The Spartakists themselves were not united on the question. At a preparatory conference of the Spartakist League on 5th April, many delegates took position against entry into the USPD. The Spartakists aimed to attract the best elements out of the new party, and win them for the revolutionary cause.
"The Social-Democratic work collective includes in its ranks many worker elements who are on our side, either politically or by their state of mind, and who only follow the work collective by lack of contact with us, or by lack of knowledge of the real relationships within the opposition, of for some other chance reason ... " (Leo Jogisches, 25th December 1916).
"We must therefore use the new party, which will bring together greater numbers of workers, as a recruiting ground for our ideas, for the determined opposition tendency; we must then contest the work collective's political and moral influence on the masses within the new party itself; finally, we must push forward the party as a whole both by our activity in its organizations, and by our own independent actions, and eventually act against its damaging influence on the class" (Spartakus im Kriege, p184).
There were many arguments, within the Left, both for and against joining. The question posed was: should we carry out fraction work outside the USPD, or act on it from the inside? While the Spartakists' concern to intervene towards the USPD to draw away its best elements was perfectly valid, it was far more difficult to see whether this should be done "from the inside" or "from the outside".
However, the question could only be posed at all because the Spartakists rightly considered the USPD as a centrist current within the working class. It was not a bourgeois party.

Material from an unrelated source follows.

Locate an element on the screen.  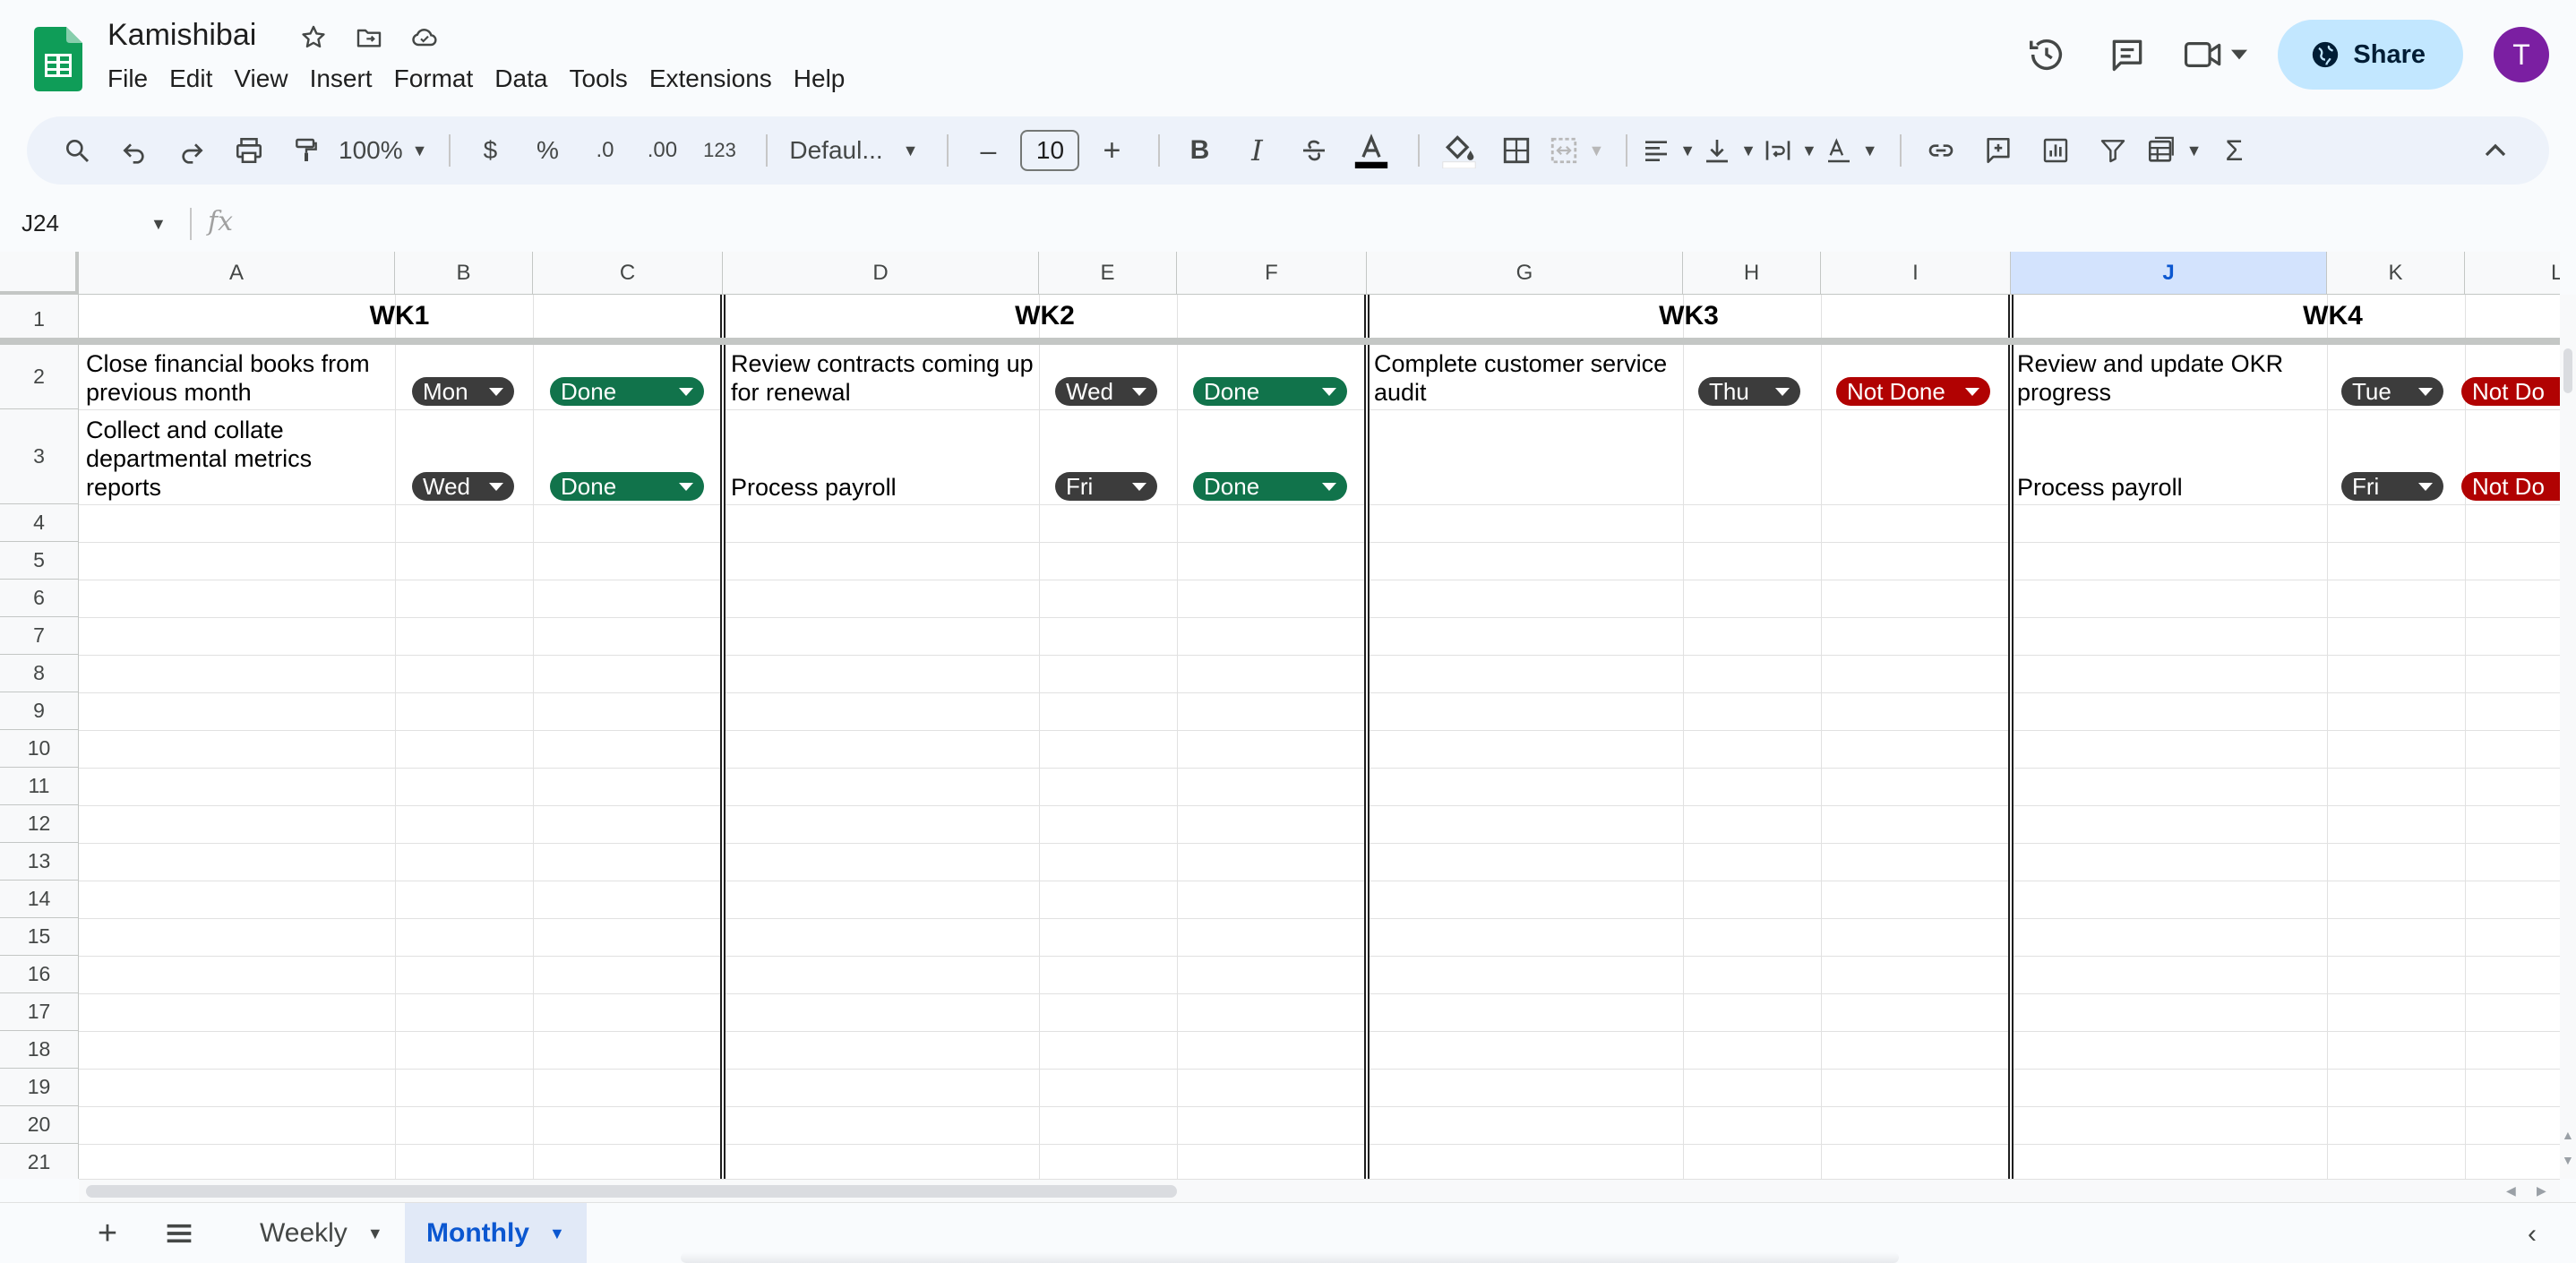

We can only understand the significance of the centrist USPD, and the fact that it still possessed a great influence among the working masses, by considering the increasingly turbulent situation within the working class. A wave of strikes swept through north Germany in spring, and the Ruhr in March. In April, a series of mass strikes involving more than 300,000 workers hit Berlin. During the summer, a movement of strikes and protests affected Halle, Brunswick, Magdeburg, Kiel, Wuppertal, Hamburg, and Nuremberg. In June, the first mutinies took place in the fleet. These movements could only be stopped by the most brutal repression.
At all events, the Left was temporarily divided between the Spartakists on the one hand, and the Bremen Left and other revolutionary lefts on the other. The Bremen Left demanded the rapid formation of the Party, whereas the majority of the Spartakists joined the USPD as a fraction.